224. Disruption of bi-directional oocyte-cumulus paracrine signalling during oocyte in vitro maturation reduces subsequent mouse fetal survival
C. X. Yeo A , R. B. Gilchrist A and M. Lane A BA Research Centre For Reproductive Health, University of Adelaide, Adelaide, SA, Australia.
B Repromed, Dulwich, SA, Australia.
Reproduction, Fertility and Development 20(9) 24-24 https://doi.org/10.1071/SRB08Abs224
Published: 28 August 2008
Abstract
During folliculogenesis, oocyte to cumulus cell (CC) bi-directional communication is essential for normal development of the oocyte. We recently showed that addition of recombinant oocyte paracrine factor growth differentiation factor 9 (GDF9) during mouse oocyte in vitro maturation (IVM) increased fetal viability. GD.F. 9 signals through SMAD 2/3. Hence the effects of disrupting SMAD2/3 signalling and its interaction with FSH/EGF during IVM on oocyte development and subsequent fetal outcomes were investigated. Cumulus-oocyte complexes (COCs) from antral follicles (n = 400–500) of eCG treated pre-pubertal (C57BL/6xCBA F1 hybrid) mice were cultured for 18 h in Waymouth's medium+5% serum, with or without 50 mIU/mL FSH and 10ng/mL EGF, SMAD2/3 inhibitor SB-431542 (4µM), or its 0.04% DMSO control. Meiotic maturation was assessed by first polar body (PB1) extrusion immediately after culture. COCs were fertilised and cultured to the blastocyst stage in G1.2/G2.2 media at 37°C in 6%CO2:5%O2:89%N2. Blastocysts were either transferred to pseudo-pregnant Swiss females or differentially stained. Pregnancy outcome was assessed on Day 18 of pregnancy. Inhibition of SMAD 2/3 signalling did not alter meiotic maturation. No differences were observed in the percentage of blastocysts or hatching blastocysts from cleaved embryos with SMAD2/3 inhibition or the absence of FSH/EGF. However, IVM with SB-431542 or without FSH/EGF significantly decreased (P < 0.001) blastocyst inner cell mass percentages (26% v. 35% control;18% v. 28% control respectively). Fetal survival (fetuses per embryo transferred) of oocytes matured with SB-431542 was significantly decreased (30% v. 50% controls; P < 0.05) although implantation rates and subsequent fetal weights were unaffected.

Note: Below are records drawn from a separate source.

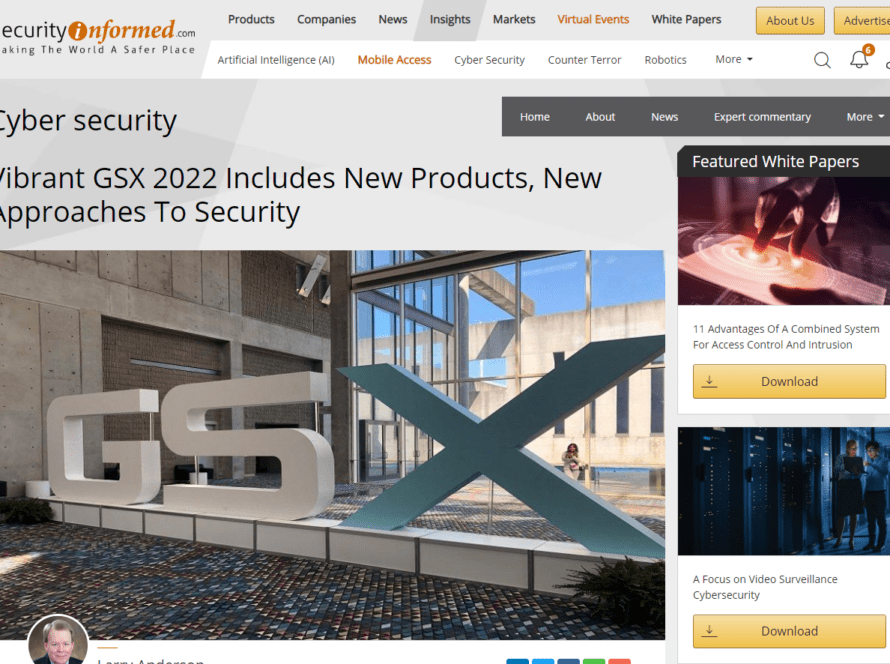This screenshot has height=664, width=890.
Task: Open the notifications bell icon
Action: (859, 59)
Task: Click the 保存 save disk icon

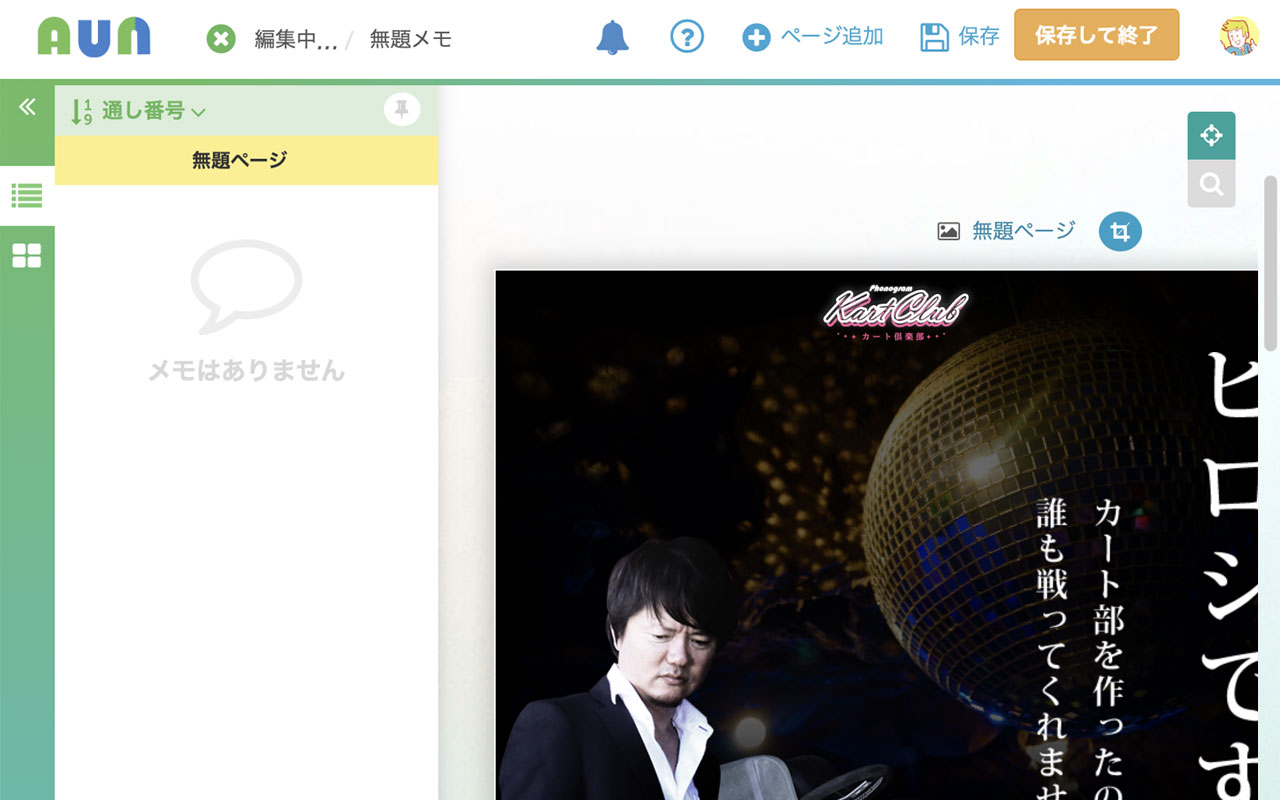Action: [932, 36]
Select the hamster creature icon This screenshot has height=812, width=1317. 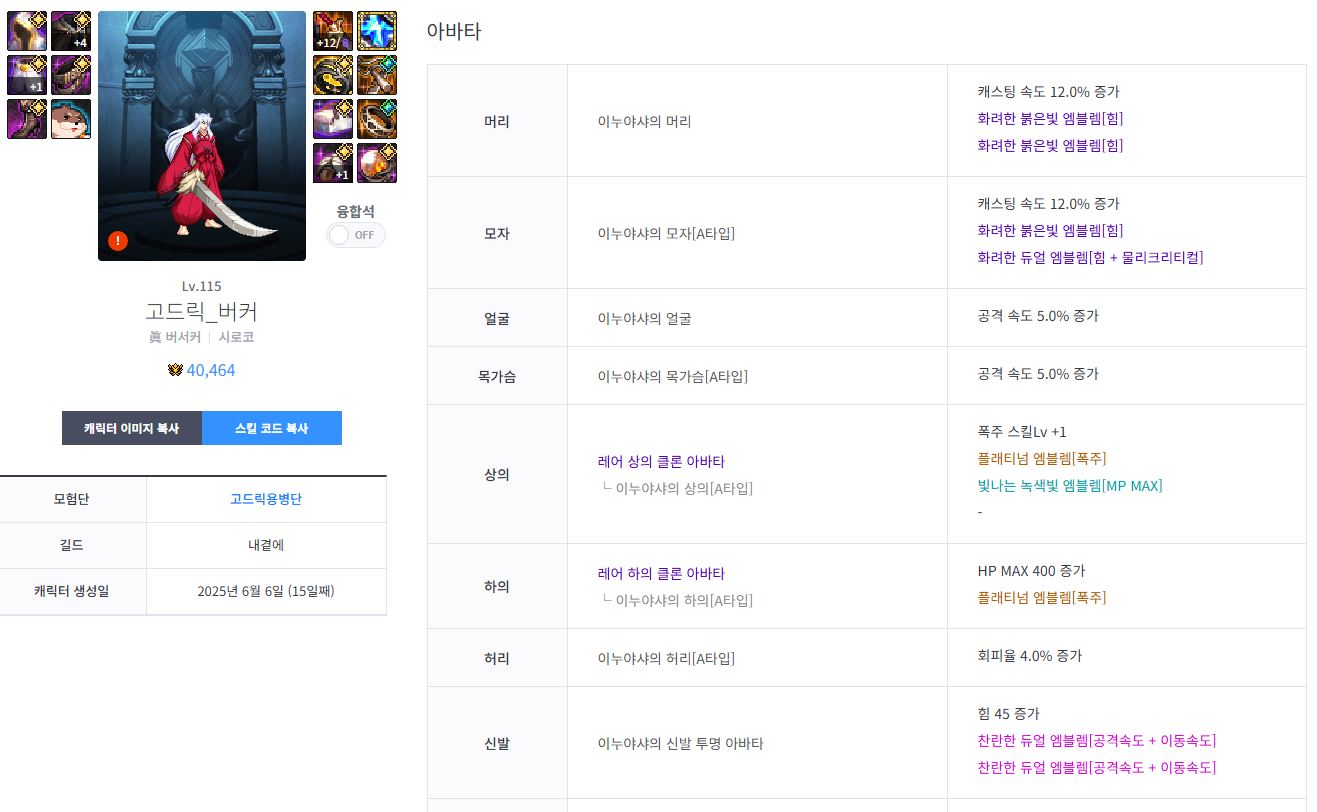tap(71, 119)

These findings demonstrate the importance of oocyte-CC communication throughout IVM. Inhibition of oocyte signalling through SMAD2/3 resulted in reduced blastocyst quality and fetal survival; outcomes similar to that of oocytes matured without FSH/EGF. Oocyte–cumulus cell bi-directional communication is thus an important feature of oocyte viability and has a substantial impact on subsequent fetal outcomes.